**** Given data ****

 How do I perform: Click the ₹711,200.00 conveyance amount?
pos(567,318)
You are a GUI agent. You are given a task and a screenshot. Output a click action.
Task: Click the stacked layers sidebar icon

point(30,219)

****

*Aim of the task*.
Copy out the lines above with no changes.

*Full response*.
 How do I perform: Click the ₹711,200.00 conveyance amount?
pos(567,318)
You are a GUI agent. You are given a task and a screenshot. Output a click action.
Task: Click the stacked layers sidebar icon

point(30,219)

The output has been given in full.